--- begin MATERIAL TO PROCESS ---
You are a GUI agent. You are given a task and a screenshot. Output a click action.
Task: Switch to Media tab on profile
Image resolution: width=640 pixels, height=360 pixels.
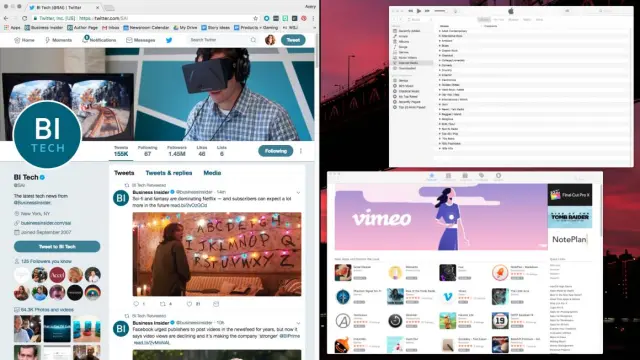[212, 173]
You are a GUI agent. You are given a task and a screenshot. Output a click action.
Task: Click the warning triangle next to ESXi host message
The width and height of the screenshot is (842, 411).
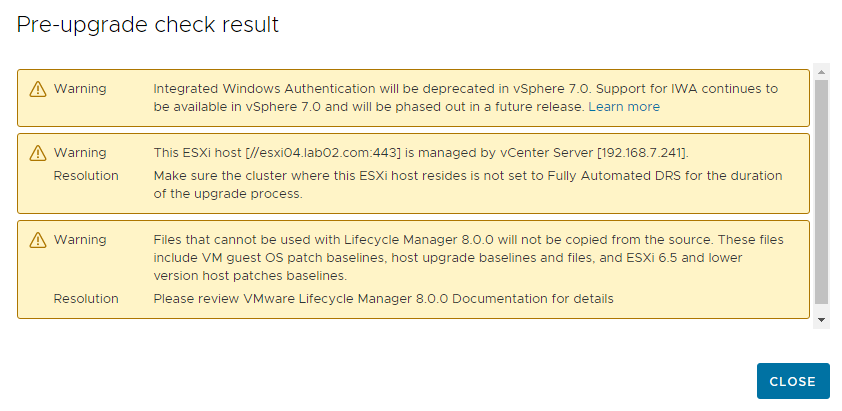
--- end MATERIAL TO PROCESS ---
▶ TO BE DONE: Reproduce all of the material above word for word, leaving out the pictures.

▶ THE SOLUTION:
You are a GUI agent. You are given a task and a screenshot. Output a click action.
Task: Switch to Media tab on profile
Image resolution: width=640 pixels, height=360 pixels.
[212, 173]
You are a GUI agent. You are given a task and a screenshot. Output a click action.
Task: Click the warning triangle next to ESXi host message
The width and height of the screenshot is (842, 411).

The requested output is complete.